A comparison between models of gravity induced decoherence of the wavefunction

• Published in: Journal of physics. Conference series Vol. 626; no. 1; pp. 12040 - 12047
• Main Authors: Bera, S, Donadi, S, Lochan, K, Singh, TP
• Format: Journal Article
• Language: English
• Published: Bristol IOP Publishing 03.07.2015
• Subjects: Coherence length; Correlation; Gravitational fields; Physics; Quantum theory; Relativity; Spacetime; Wave functions; White noise
• ISSN: 1742-6588; 1742-6596; 1742-6596
• DOI: 10.1088/1742-6596/626/1/012040

It has already been suggested that quantum theory needs to be reformulated or modified in order to explain the measurement process and the successive collapse of the wave- function. However, there are also models of another type which keep quantum theory intact and instead modify the classical gravity by introducing stochasticity to it.
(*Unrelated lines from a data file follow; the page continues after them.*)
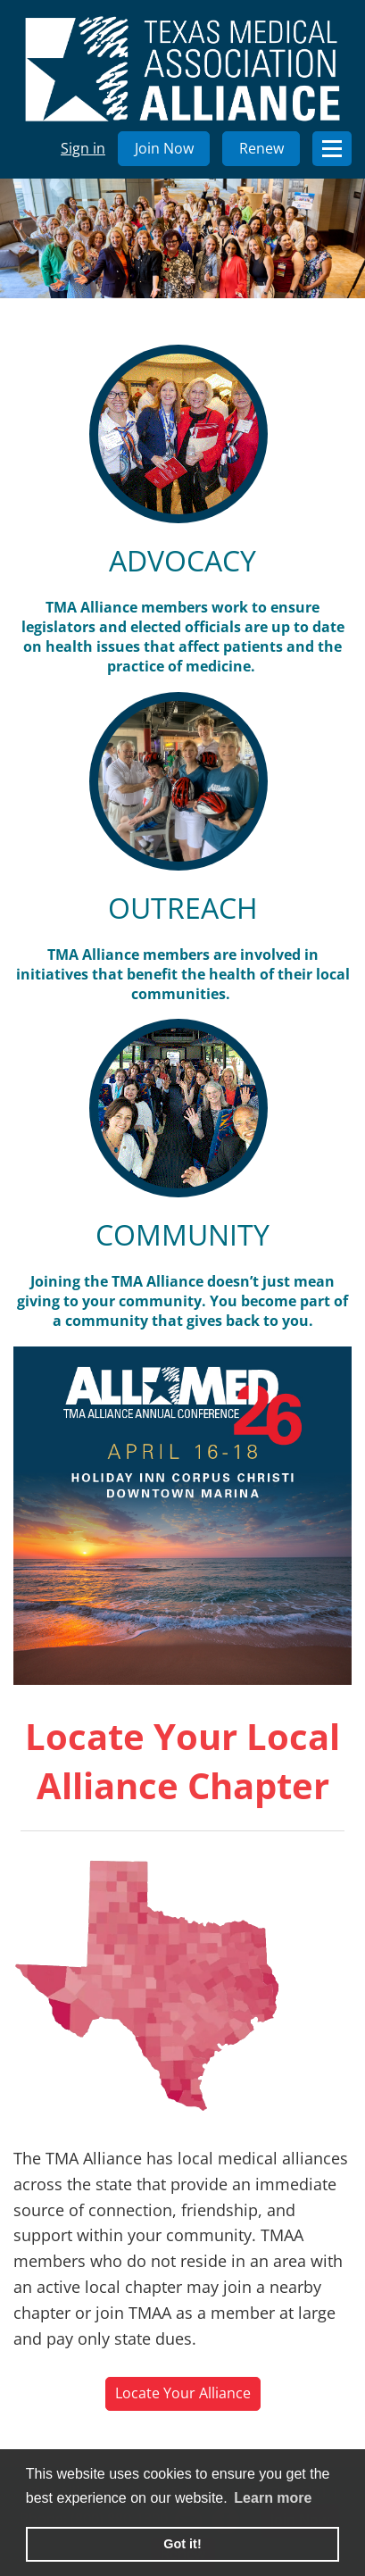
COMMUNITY (182, 1234)
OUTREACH (183, 907)
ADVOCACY (182, 560)
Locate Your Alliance (183, 2393)
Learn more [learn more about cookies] (272, 2497)
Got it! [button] (182, 2544)
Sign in (83, 148)
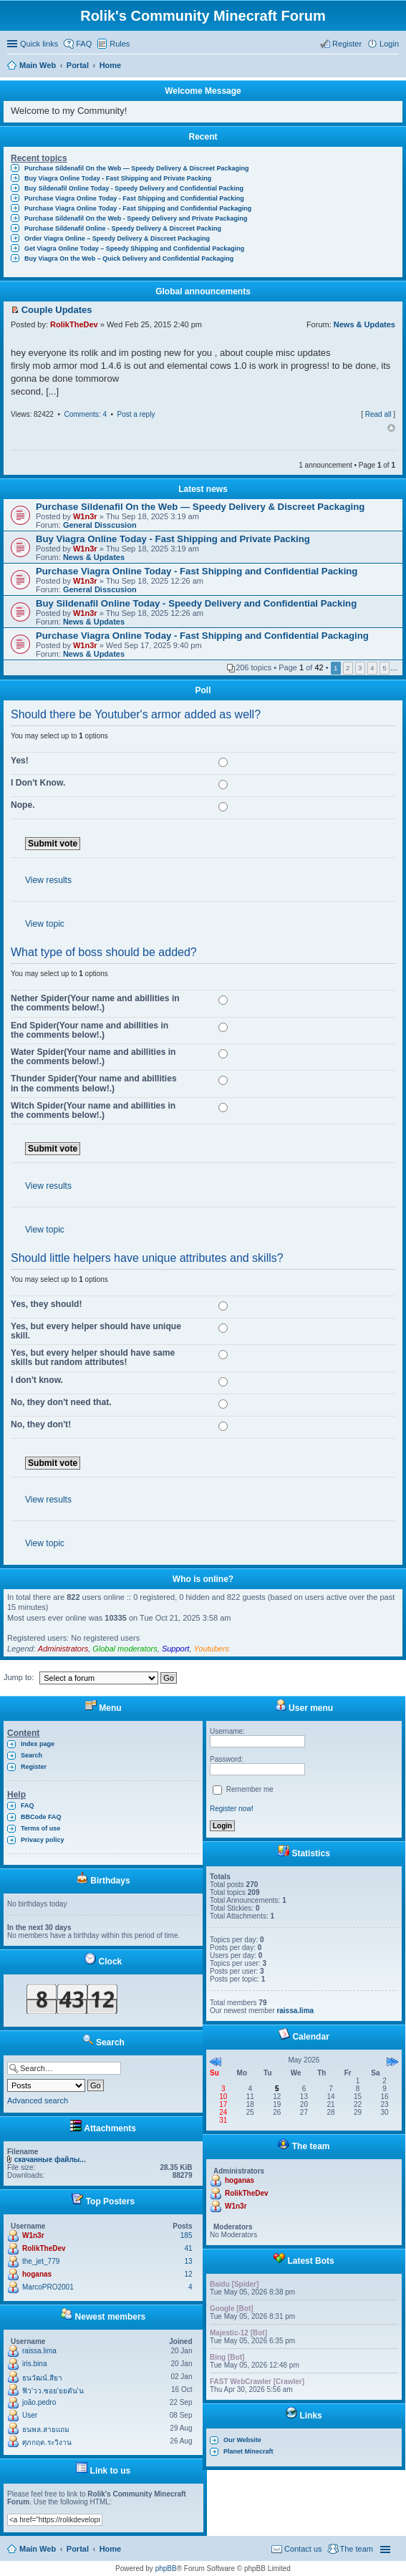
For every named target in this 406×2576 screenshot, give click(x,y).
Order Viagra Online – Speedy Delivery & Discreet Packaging (117, 238)
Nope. (23, 805)
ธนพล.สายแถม (45, 2429)
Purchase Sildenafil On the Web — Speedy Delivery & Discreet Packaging (136, 168)
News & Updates (364, 324)
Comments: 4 (85, 414)
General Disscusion (100, 525)
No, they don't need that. (61, 1402)
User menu (304, 1708)
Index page (37, 1743)
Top (391, 428)
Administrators (63, 1648)
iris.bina (34, 2364)
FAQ (27, 1805)
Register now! (231, 1809)
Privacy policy (42, 1839)
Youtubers (212, 1648)
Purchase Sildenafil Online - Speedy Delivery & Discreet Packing (122, 228)
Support (176, 1648)
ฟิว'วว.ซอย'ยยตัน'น (53, 2391)
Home (111, 2548)
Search (31, 1755)
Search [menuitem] (393, 66)
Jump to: (19, 1677)
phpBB (166, 2568)
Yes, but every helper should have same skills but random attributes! (93, 1357)
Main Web (37, 2548)
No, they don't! (41, 1424)
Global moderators (125, 1648)
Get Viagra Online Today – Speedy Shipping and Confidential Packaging (134, 248)
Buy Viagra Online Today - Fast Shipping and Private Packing (117, 178)
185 (186, 2235)
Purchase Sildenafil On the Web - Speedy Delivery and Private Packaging (135, 218)
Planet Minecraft (248, 2451)
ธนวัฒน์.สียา (42, 2378)
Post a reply (136, 414)
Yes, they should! (46, 1304)
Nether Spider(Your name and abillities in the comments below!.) (95, 1003)
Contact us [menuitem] (303, 2548)
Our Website (242, 2440)
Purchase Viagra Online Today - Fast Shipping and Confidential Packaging (137, 208)
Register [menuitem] (347, 43)
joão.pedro (39, 2402)
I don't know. (37, 1380)
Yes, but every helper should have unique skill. (96, 1331)
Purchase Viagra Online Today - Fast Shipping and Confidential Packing (134, 198)
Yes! (20, 761)
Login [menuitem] (389, 43)
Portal (78, 65)
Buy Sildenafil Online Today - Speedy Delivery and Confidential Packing (133, 188)
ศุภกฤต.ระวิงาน (47, 2442)
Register (34, 1766)
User (29, 2415)
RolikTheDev (74, 324)
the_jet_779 (40, 2261)
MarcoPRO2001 (48, 2287)
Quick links (39, 43)
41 (188, 2248)
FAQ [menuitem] (84, 43)
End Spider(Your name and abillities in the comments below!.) (89, 1030)
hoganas (37, 2274)
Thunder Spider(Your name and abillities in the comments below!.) (94, 1083)
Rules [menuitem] (120, 43)
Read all (378, 414)
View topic (44, 924)
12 (188, 2274)
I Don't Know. (38, 783)
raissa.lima (39, 2351)
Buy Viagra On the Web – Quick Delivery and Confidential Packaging (128, 258)
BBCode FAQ (41, 1816)
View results (48, 880)
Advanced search (37, 2100)
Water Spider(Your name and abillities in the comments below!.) (93, 1056)
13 (188, 2261)
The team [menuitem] (356, 2548)
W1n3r (85, 516)
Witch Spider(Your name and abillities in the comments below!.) (93, 1110)
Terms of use (40, 1828)
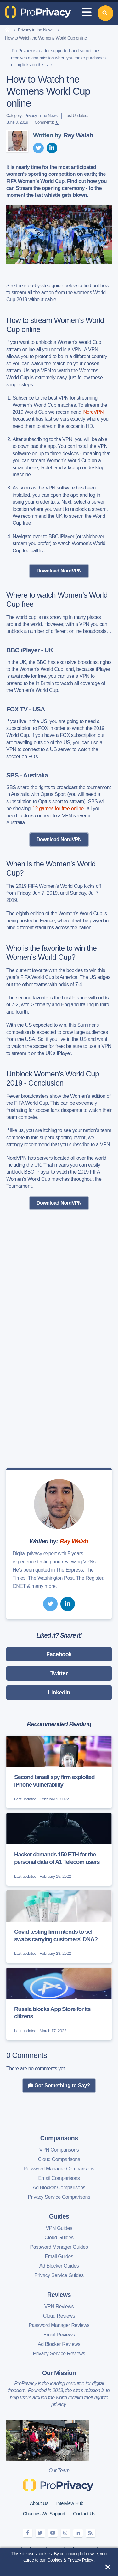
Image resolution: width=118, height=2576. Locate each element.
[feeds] (90, 2533)
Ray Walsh (78, 135)
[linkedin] (52, 148)
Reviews (59, 2294)
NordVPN (93, 412)
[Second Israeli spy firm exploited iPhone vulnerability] (59, 1772)
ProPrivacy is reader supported (41, 50)
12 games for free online (58, 808)
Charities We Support (44, 2513)
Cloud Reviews (59, 2316)
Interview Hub (69, 2503)
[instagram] (65, 2533)
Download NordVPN (59, 570)
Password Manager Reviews (59, 2325)
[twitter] (38, 148)
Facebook (59, 1654)
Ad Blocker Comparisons (59, 2187)
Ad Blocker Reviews (59, 2344)
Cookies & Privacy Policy (70, 2559)
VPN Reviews (59, 2306)
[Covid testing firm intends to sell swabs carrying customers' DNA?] (59, 1926)
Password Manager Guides (59, 2247)
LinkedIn (59, 1692)
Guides (59, 2216)
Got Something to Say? (59, 2085)
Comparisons (59, 2138)
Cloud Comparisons (59, 2159)
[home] (7, 30)
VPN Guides (59, 2228)
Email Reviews (59, 2334)
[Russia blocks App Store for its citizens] (59, 2004)
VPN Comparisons (59, 2150)
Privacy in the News (35, 29)
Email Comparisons (59, 2178)
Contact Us (84, 2513)
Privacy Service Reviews (59, 2353)
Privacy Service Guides (59, 2275)
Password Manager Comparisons (59, 2168)
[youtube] (53, 2533)
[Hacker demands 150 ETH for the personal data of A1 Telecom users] (59, 1849)
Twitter (59, 1673)
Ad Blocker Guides (59, 2266)
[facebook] (27, 2533)
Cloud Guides (58, 2237)
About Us (39, 2503)
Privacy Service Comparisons (59, 2197)
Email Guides (59, 2256)
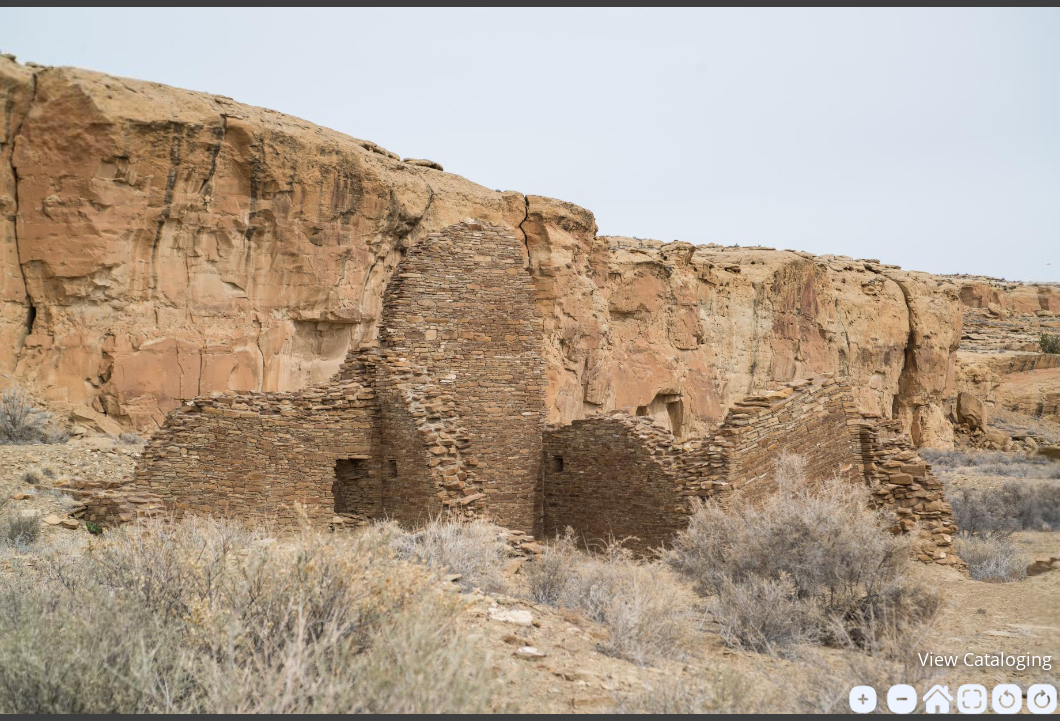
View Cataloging (985, 659)
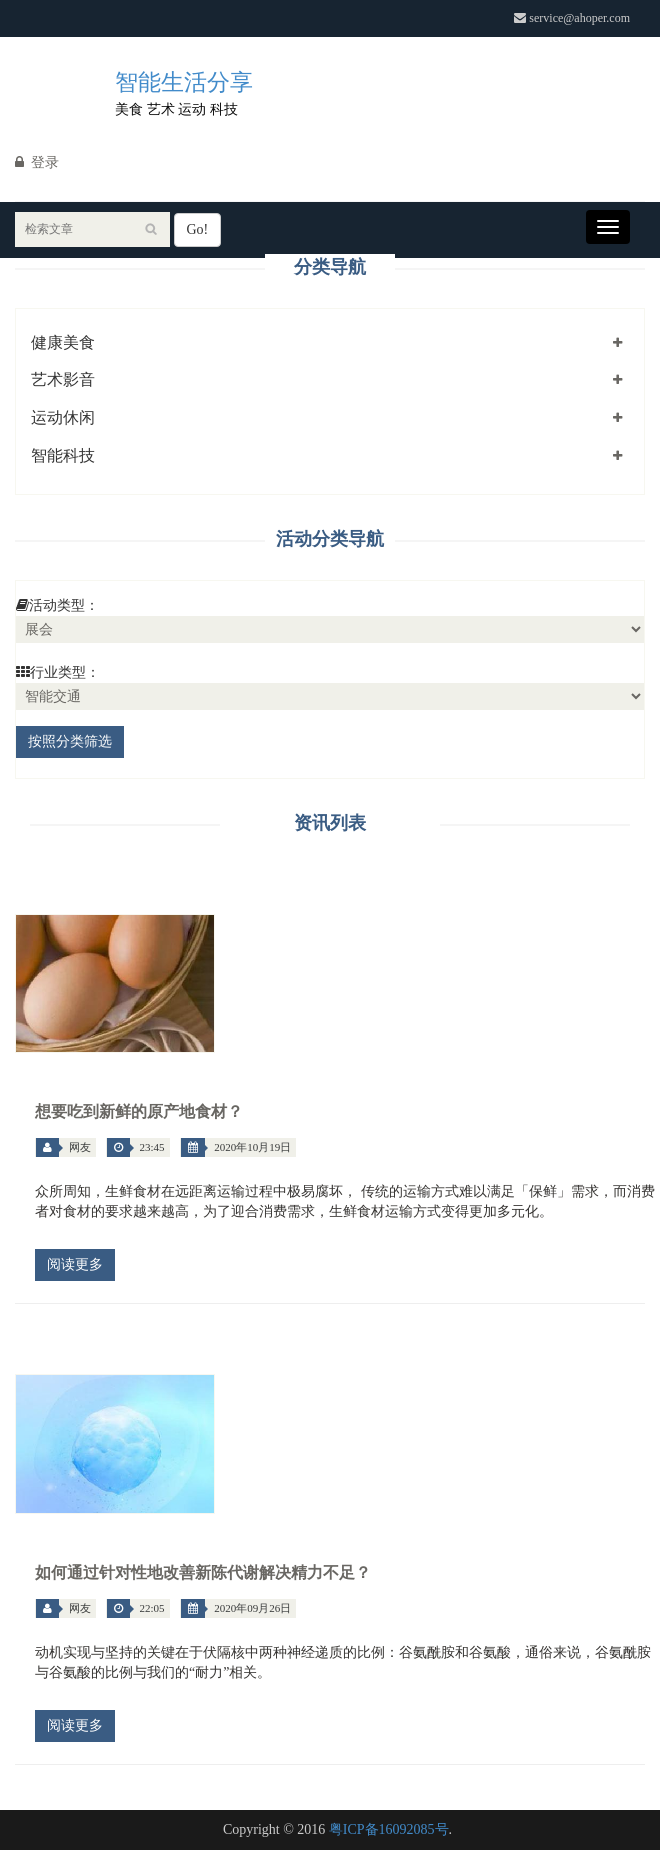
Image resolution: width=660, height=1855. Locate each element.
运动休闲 (63, 417)
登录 (37, 162)
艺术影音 (63, 379)
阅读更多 (75, 1264)
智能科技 (63, 455)
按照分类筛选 (70, 741)
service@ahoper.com (572, 18)
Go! (198, 229)
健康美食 (63, 342)
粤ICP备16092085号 (389, 1829)
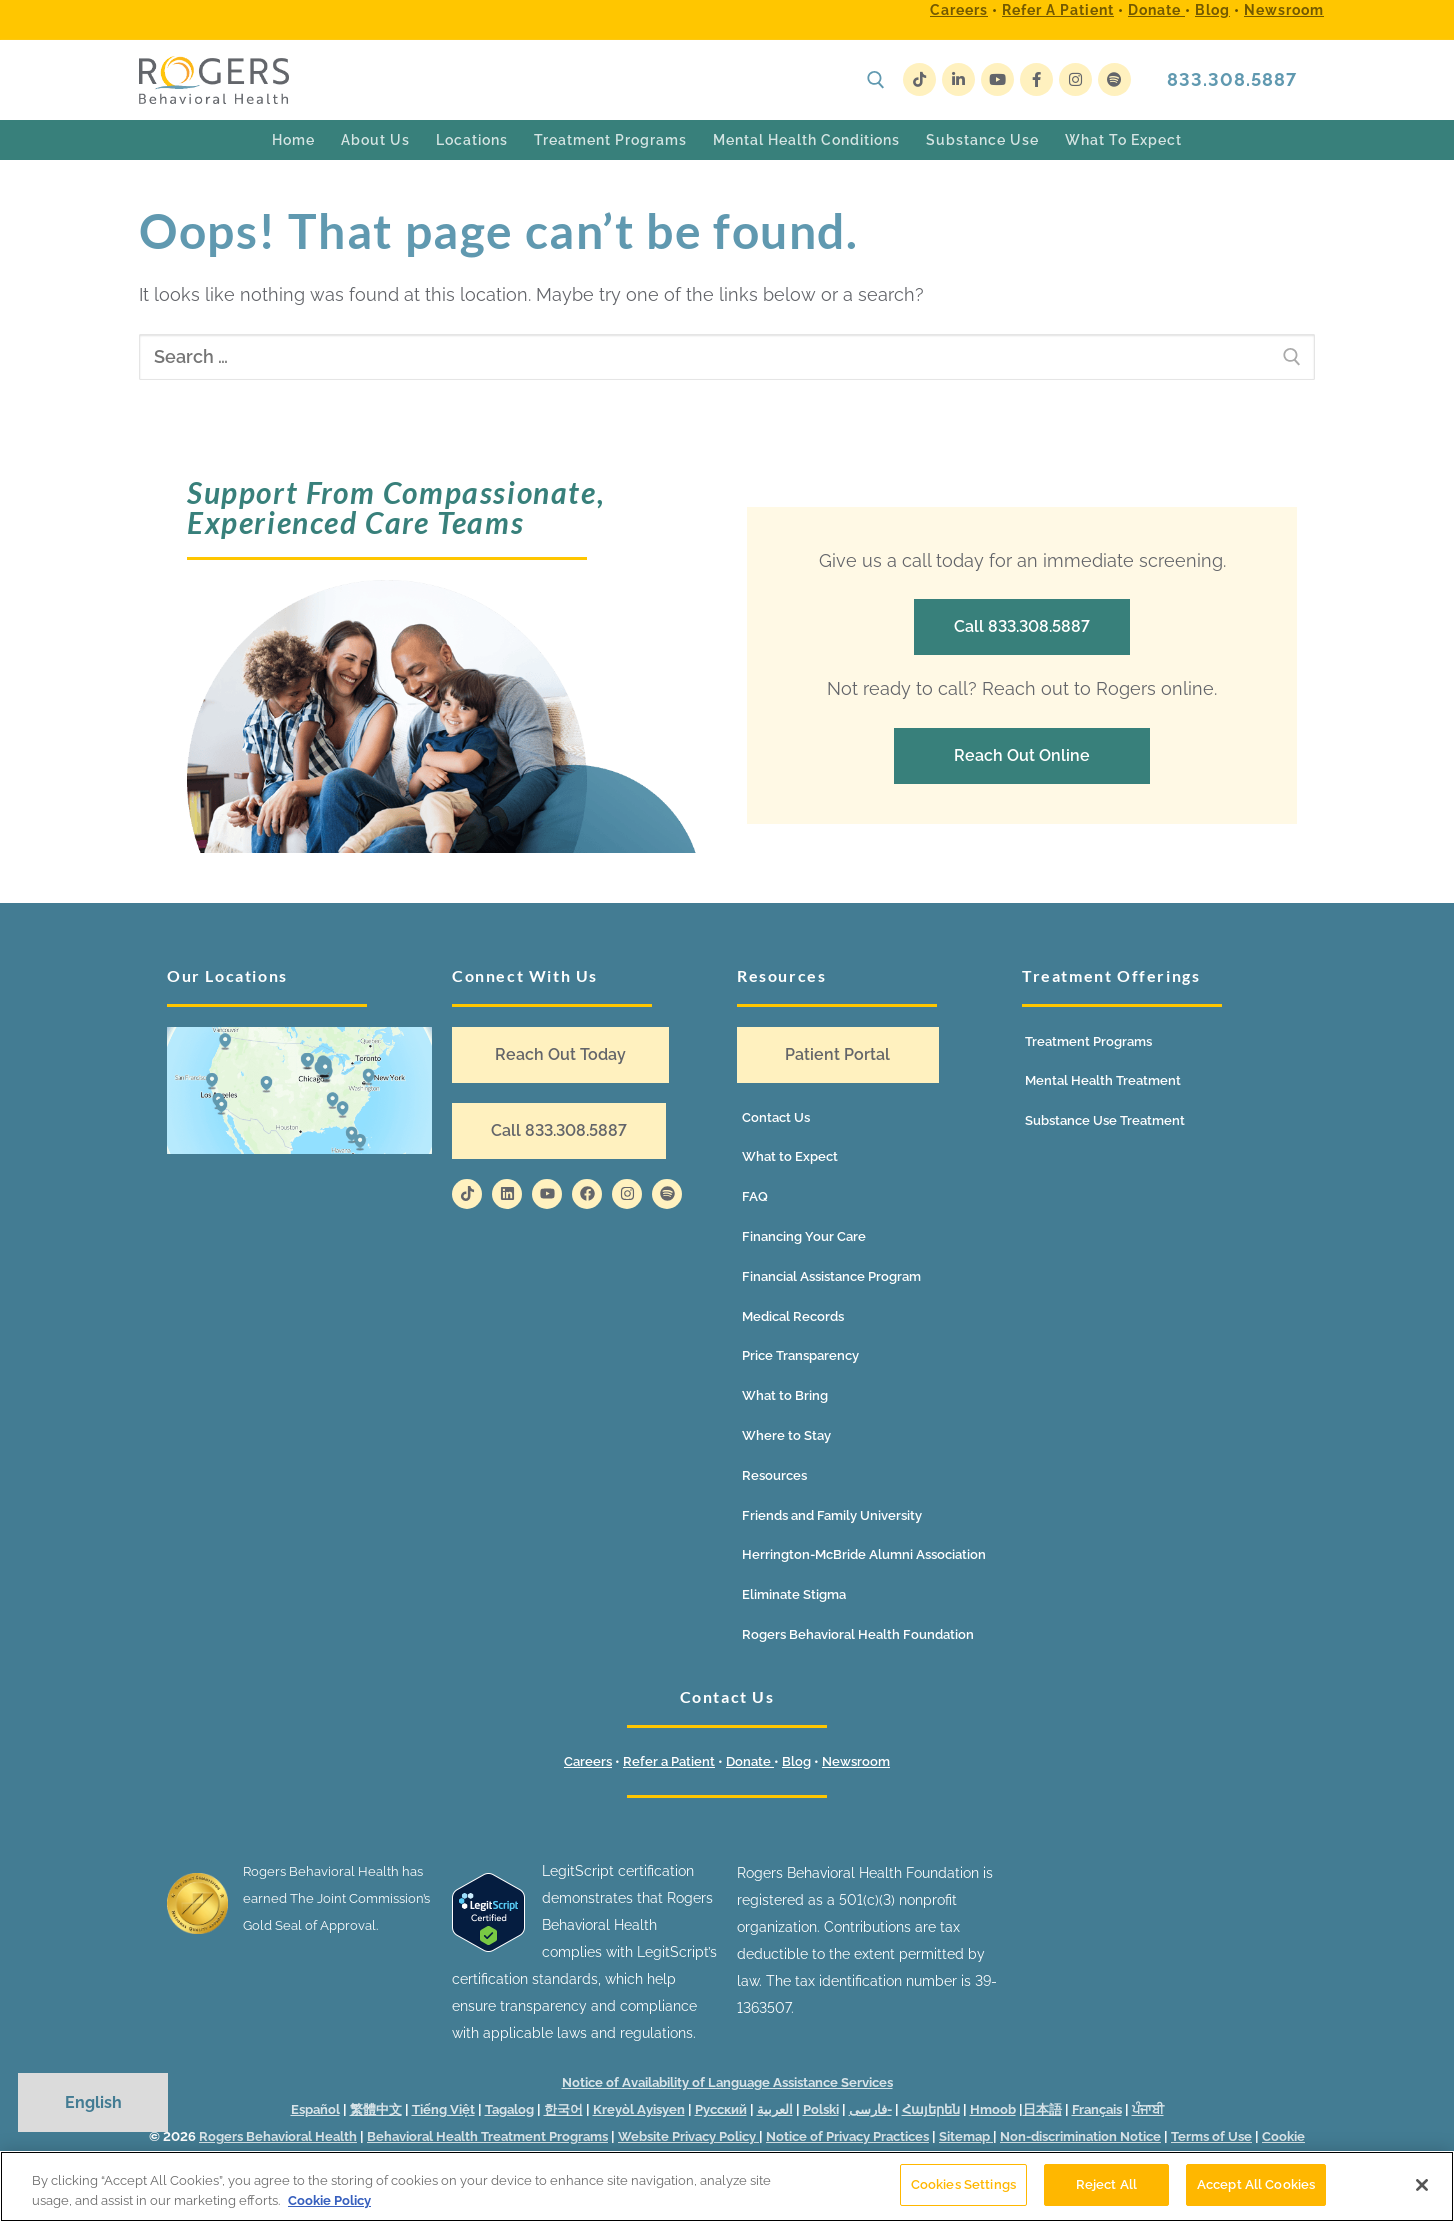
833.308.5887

These models suggest that there is a fluctuation in the background gravitational field which eventually results in the decoherence of the wavefunction. These fluctuations limit the precision with which one can measure the properties of a spacetime geometry with a quantum probe. Two similar models along this line have been suggested by Karolyhazy (K-model) and Diósi(D-model). They are based upon apparently different spacetime bounds. The results obtained for the coherence length are also somewhat different. In this article, we show that, given certain conditions apply, the minimal spacetime bounds in these two models are equivalent. We also derive the two-point correlation for the fluctuation potential in K-model which turns out to be non-white, unlike in D-model, where the corresponding correlation is white noise in time. In our opinion, this is the origin of discrepancy in the predictions of the two models. We argue that the noise correlation cannot be determined uniquely from a given spacetime bound.